Get over a breakup
The conditioning factors
A breakup is always a painful and difficult experience. However, some important aspects to take into account and that will influence the separation, facilitating or hindering it, are:
- The one who has actively decided to break up is in a different situation than the member who does not want the separation but is forced to accept it. You are also part of a very different situation when it comes to a mutually agreed decision.
- The reason or reasons for the separation and the time that the quality of the love bond has deteriorated.
- The clarity of the situation in which the members find themselves just after the separation decision. The case of a couple who has decided to separate but continue to live together for a while or maintain frequent contact is very different from that of the couple who stop seeing each other and maintain contact.
- The permanence of common aspects after the separation, such as children, or certain shared work projects.
Reconstruction
One of the biggest challenges after a breakup is rebuilding your daily life, which involves making a decision about which course to choose and how to start over. It's about taking care of yourself in order to get ahead. However, in this new situation, confusion and disorientation are common.
The duel
There are different phases, stages and moments during grief, although in reality each process is unique and there are a varied number of factors that can influence its course. It is important to try to go through the process in the least painful and most rewarding way possible.
You cannot start grieving after a breakup if you have not made sure that the relationship is definitely over and that the separation is real. If there are doubts, confused feelings, hopes of coming back or second chances, you are not in a position to start the real grieving process. For this reason, it must be borne in mind that a breakup does not mean only physical distance, but the inner conviction that there is no going back in the relationship.
But the fact of having the decision actually made and the conviction that the relationship cannot be resumed does not mean that the process will be exempt from certain emotions, considered totally normal, legitimate and necessary in any grieving process, such as: sadness, grief, guilt, anger, anguish, loneliness, emptiness, rage or disappointment, among others.
Some considerations that can be carried out after a separation and that can facilitate the process are:
- Express the emotions that arise, such as sadness and anger, accepting them without fear and without limitations. It is important to be aware that the pain you feel is understandable and expected and that you have the right to express it.
- Talk honestly about the situation you are going through with the closest and most trusted people.
- Write, expressing the thoughts and feelings you have or expressing the experience you are going through.
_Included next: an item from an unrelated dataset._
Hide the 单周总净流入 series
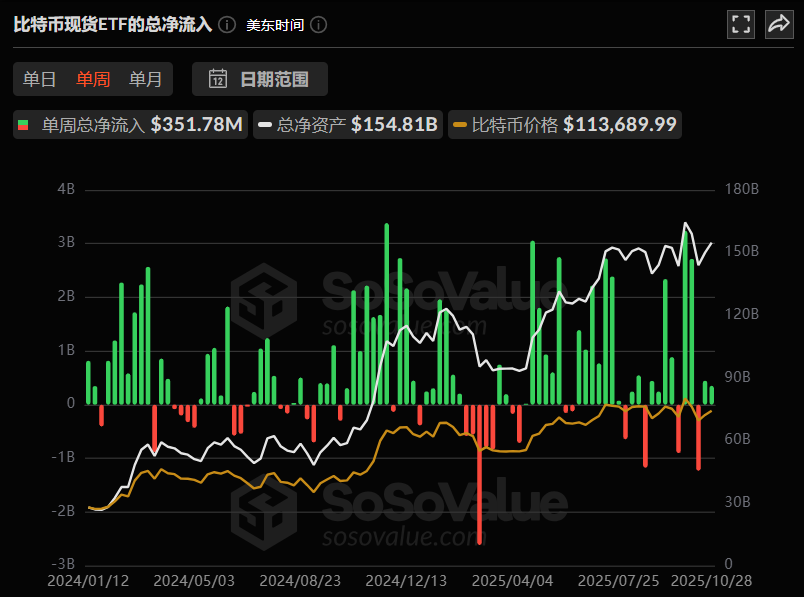804x597 pixels. click(129, 125)
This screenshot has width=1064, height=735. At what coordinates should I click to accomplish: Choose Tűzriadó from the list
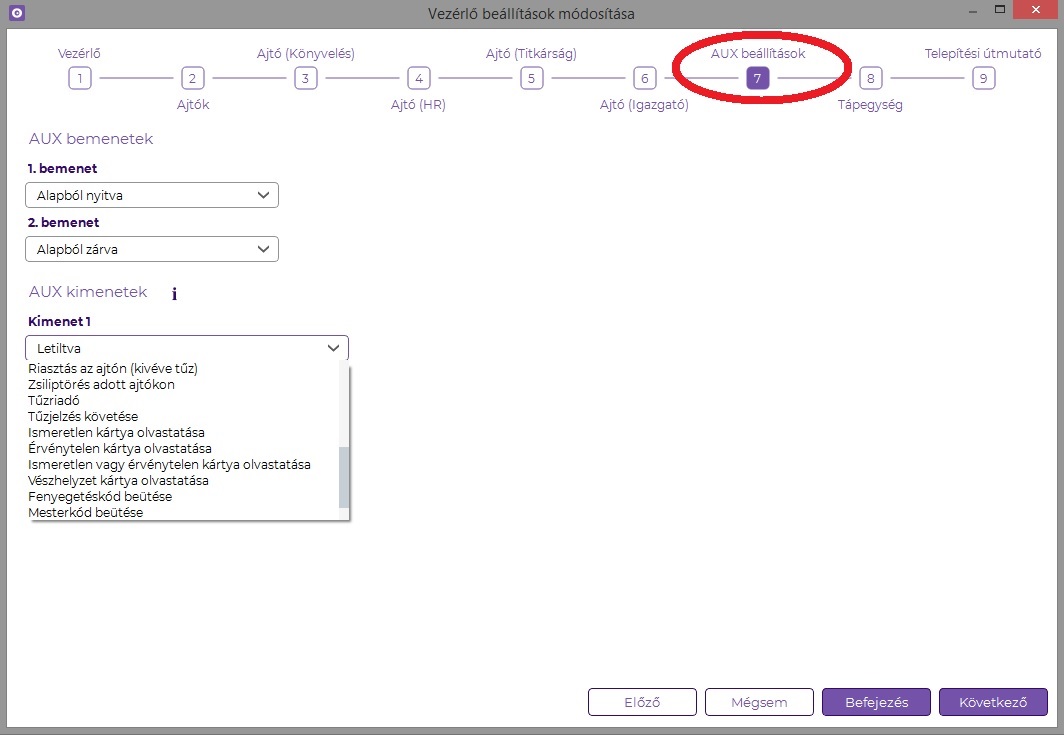point(54,400)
- Give yourself the time necessary for the grieving process, without getting impatient or being influenced by other people's rush.
- Make an analysis of the relationship ended, assessing the positive and negative aspects of it as well as detecting learnings and considerations to take into account for future relationships.
- Reserve moments for certain leisure activities such as reading or sports. Separation is an opportunity to carry out certain activities for which there was no time before or which, for one reason or another, had never been carried out.
- Actively seek contact and support from family and friends. It is important to strengthen social relationships.
- Promote cultural life by visiting museums, exhibitions or attending conferences, among other activities.
- Take care of the work environment and the satisfaction and self-realization in it.
- Resume previously abandoned studies, such as languages or sign up for a course that is of interest.
- Set personal goals, plan and implement actions to achieve them.
- Take care of yourself, indulge in little whims and establish healthy lifestyle habits.
- Recover normality as soon as possible.
Related topics
- You cannot start grieving after a breakup if you have not made sure that the relationship is definitely over and that the separation is real.
- By breakup we do not mean only physical distance, but the inner conviction that there is no going back in the relationship.
- Strengthening social relationships, setting personal goals or reserving moments for leisure activities are some tips that will help facilitate the separation process.